_EXPLORE THE MATERIAL:_
[1] Print the passage of the blog post starting with "This photo was" and going on through "aside from debris.".
[2] In the blog post, who took the photo?
━━ PASSAGE FOR REVIEW ━━
Sunday, August 9, 2009


So summer has been pretty crazy so far, still gotta get through August though. I was in New York last week hanging out and talking with some artists about the future. Things have been better, but i think it is making us better artists. It is certainly pushing me in directions to explore some things in a depth that i have never been to before.

This photo was taken by my friend Drew after our conversation about a new photo project i am working on. I've never been interested in photography beyond a tool for documentation. Oddly enough, i see these new photos as documentation even though i am not sure what they are capturing aside from debris.

I am exploring the cinder block as a symbol, a bland, cold hard, gray symbol. I am very interested in the utilitarian design and its functionality on an individual basis. One cinder block is pretty useless unless you are holding a door open. Add a companion and a board and you can make a bench or shelf for a dorm room. Add more blocks and you can construct anything you want. A retaining wall, a structural wall, shelter, on their sides they become a screen. I am obsessed with them and their ability to humanize and dehumanize at the same time.
━━━
━━ PROVIDED DATA ━━
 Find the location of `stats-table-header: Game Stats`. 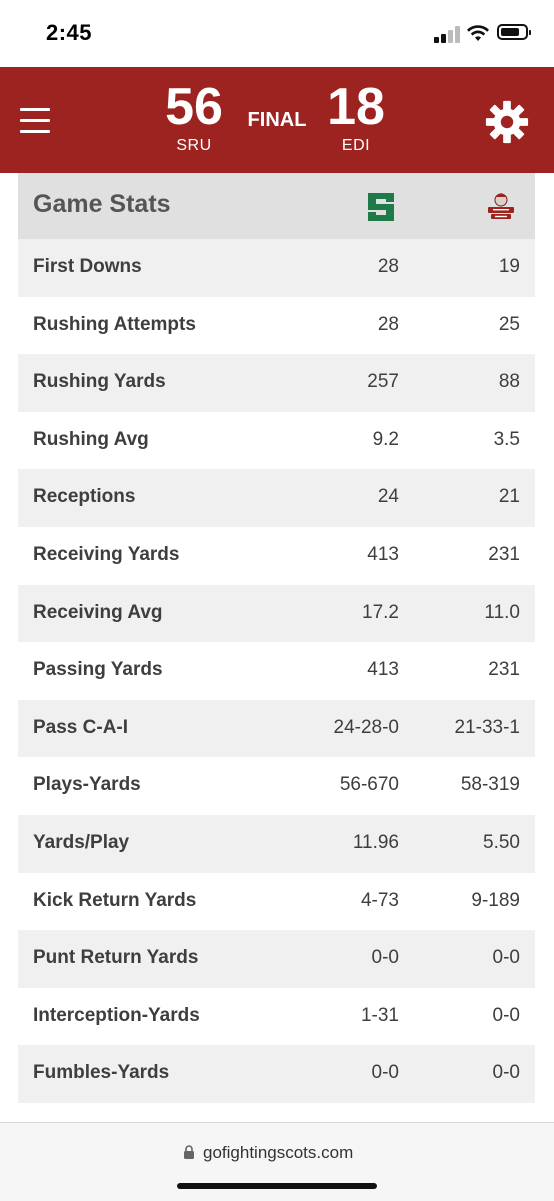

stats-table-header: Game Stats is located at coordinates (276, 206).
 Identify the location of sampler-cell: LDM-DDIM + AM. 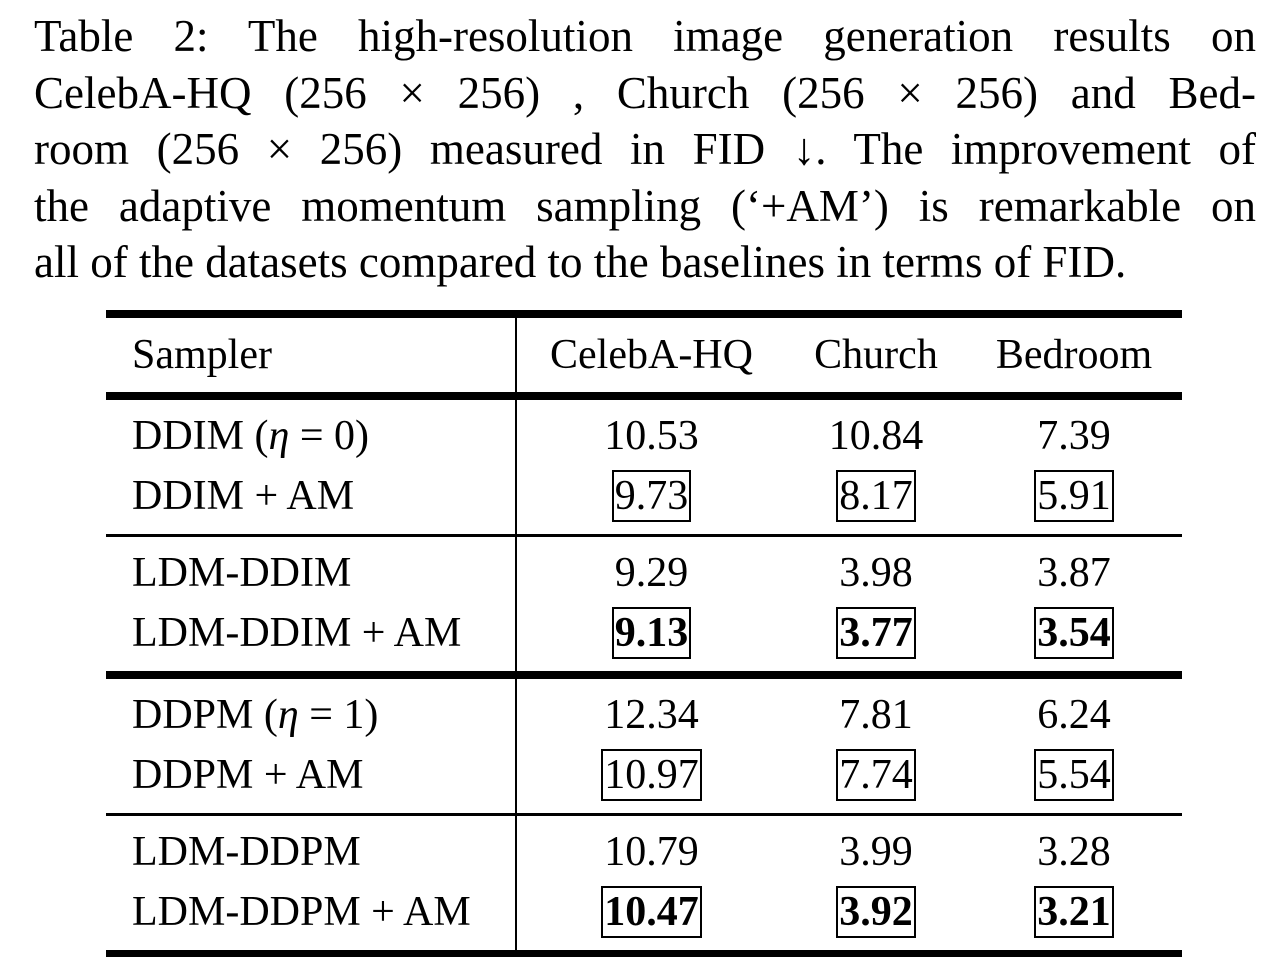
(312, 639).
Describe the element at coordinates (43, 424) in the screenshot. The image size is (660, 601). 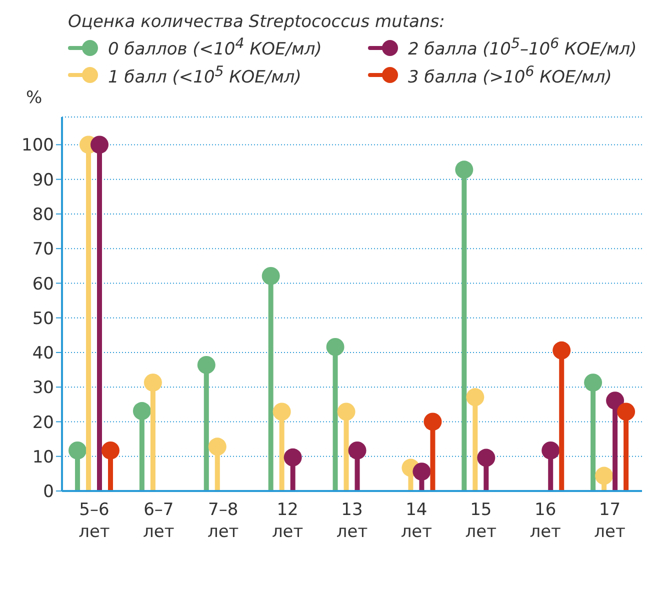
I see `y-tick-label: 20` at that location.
━━━
━━ PROVIDED DATA ━━
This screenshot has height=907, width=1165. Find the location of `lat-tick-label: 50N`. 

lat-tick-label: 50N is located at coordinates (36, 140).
━━━
_TASK-BY-TASK ANSWERS:_
[1]
This photo was taken by my friend Drew after our conversation about a new photo project i am working on. I've never been interested in photography beyond a tool for documentation. Oddly enough, i see these new photos as documentation even though i am not sure what they are capturing aside from debris.

[2] The writer's friend Drew.